── EXTRAIT ──

CAROLINE ABBE: J’ai l’impression que les clubs n’ont pas envie d’investir dans le foot féminin, de dépenser pour les filles. Certaines joueuses sont vraiment douées. Je trouve dommage qu’elles doivent toutes aller à Yverdon, faire ces déplacements. Elles ne reçoivent rien en contrepartie. Je l’ai fait pendant 5 ans, je sais ce que c’est. Je comprends que celles qui ne sont pas motivées à 200% en aient marre au bout d’un moment.

Caroline Abbé affiche deux Coupes de Suisse gagnées avec Yverdon à son palmarès. [KEYSTONE - Ennio Leanza]
Caroline Abbé affiche deux Coupes de Suisse gagnées avec Yverdon à son palmarès. [KEYSTONE - Ennio Leanza]

RTSsport.ch: Que retenez-vous de vos cinq saisons passées à Yverdon?

CAROLINE ABBE: J’ai énormément progressé là-bas. C’est sûr que ce n’est pas la même chose qu’ici, où en un an j’ai progressé comme jamais. C’est normal, Yverdon n’a pas les mêmes infrastructures. Mais j’ai vécu 5 années géniales là-bas, on a gagné 2 fois la Coupe, on avait une super équipe. Je n'ai que des bons souvenirs quand je pense à Yverdon.

───

À FAIRE:
1. Recopiez l'entretien avec Caroline Abbé depuis « CAROLINE ABBE: J’ai l’impression » jusqu'à « passées à Yverdon? ».
2. D'après l'entretien avec Caroline Abbé, combien de Coupes de Suisse a-t-elle gagnées avec Yverdon ?
3. Poursuivez l'entretien avec Caroline Abbé sur le football féminin à partir de sa dernière réponse.
Les enregistrements ne servent à rien pour ce travail.

── ENREGISTREMENTS FOURNIS ──

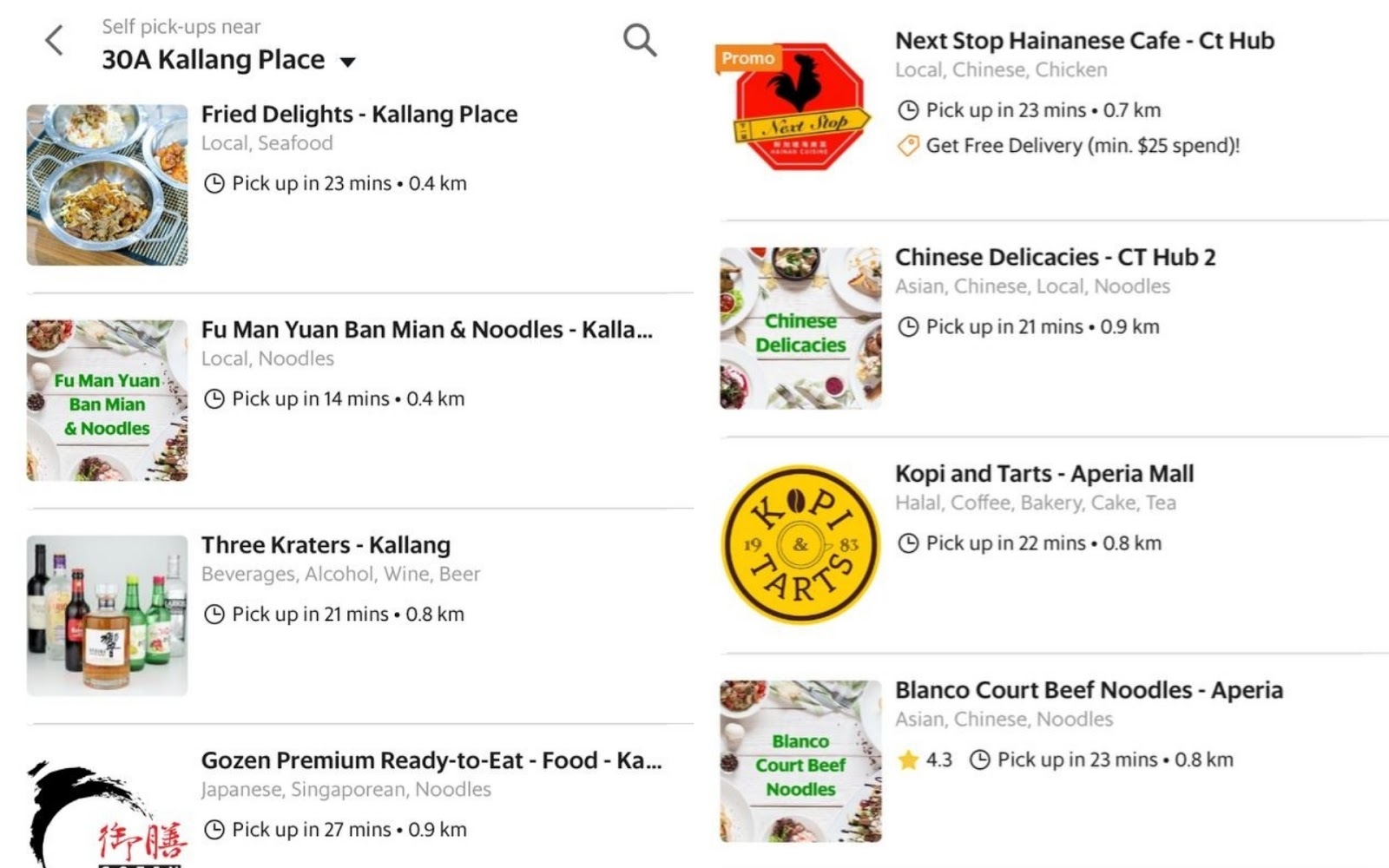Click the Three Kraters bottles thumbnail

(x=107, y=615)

───
── ENREGISTREMENTS FOURNIS ──

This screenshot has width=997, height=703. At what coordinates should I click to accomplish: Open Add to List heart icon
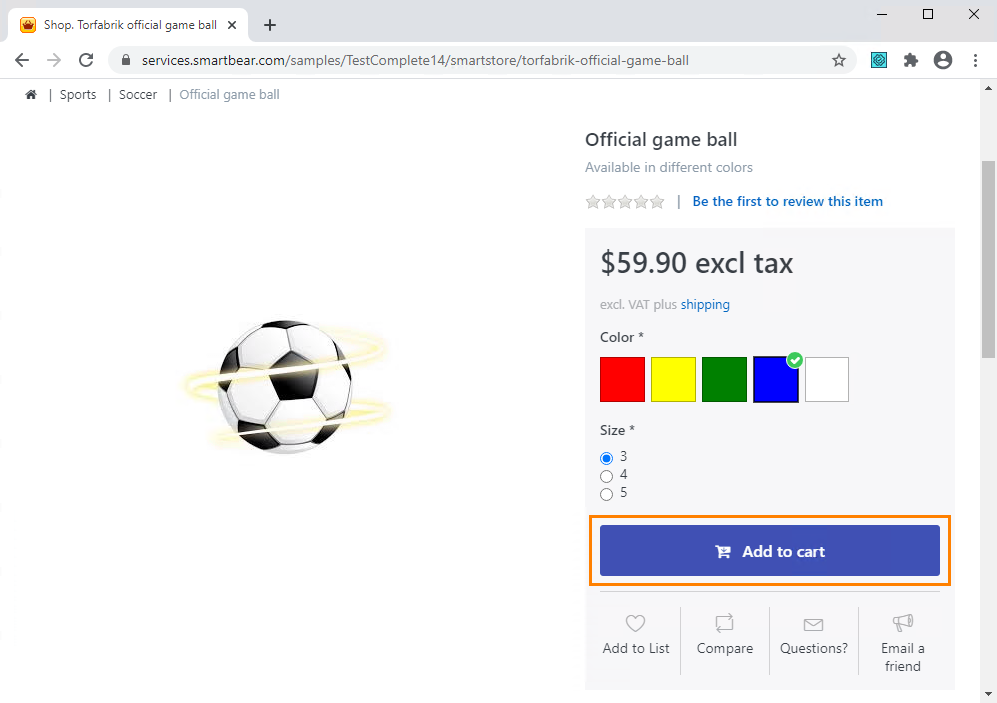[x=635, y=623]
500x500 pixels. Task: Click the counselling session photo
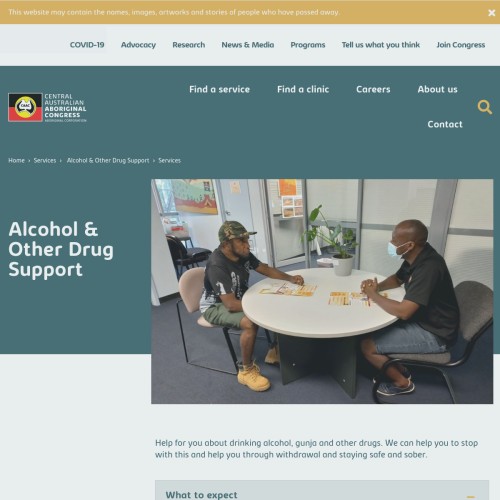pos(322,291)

───
── ENREGISTREMENTS FOURNIS ──

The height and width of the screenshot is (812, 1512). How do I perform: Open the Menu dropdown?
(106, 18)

───

RÉPONSES PAR TÂCHE:
1.
CAROLINE ABBE: J’ai l’impression que les clubs n’ont pas envie d’investir dans le foot féminin, de dépenser pour les filles. Certaines joueuses sont vraiment douées. Je trouve dommage qu’elles doivent toutes aller à Yverdon, faire ces déplacements. Elles ne reçoivent rien en contrepartie. Je l’ai fait pendant 5 ans, je sais ce que c’est. Je comprends que celles qui ne sont pas motivées à 200% en aient marre au bout d’un moment.

Caroline Abbé affiche deux Coupes de Suisse gagnées avec Yverdon à son palmarès. [KEYSTONE - Ennio Leanza]
Caroline Abbé affiche deux Coupes de Suisse gagnées avec Yverdon à son palmarès. [KEYSTONE - Ennio Leanza]

RTSsport.ch: Que retenez-vous de vos cinq saisons passées à Yverdon?

2. Deux Coupes de Suisse.

3.
RTSsport.ch: En 2011, vous avez rejoint Freiburg. Qu'est-ce qui vous a marqué à votre arrivée en Bundesliga?

CAROLINE ABBE: L’intensité lors des entraînements et des matches. J’ai mis deux bons mois avant de m’adapter, car le nombre d’entraînements et les charges physiques ont triplé voire quadruplé. C’était assez impressionnant. J’ai aussi senti la différence entre Freiburg et le Bayern. A Freiburg, on s’entraînait tous les jours, mais ce n'était pas la même intensité. Ce n'était pas non plus les mêmes objectifs, on jouait le maintien donc il n'y avait pas la même qualité de joueuses. Ici, on joue pour les premières places. La concurrence est haute. Tu dois être à 100% à chaque entraînement sinon tu perds ta place.

"Je suis plus une leader sur le terrain qu'en dehors"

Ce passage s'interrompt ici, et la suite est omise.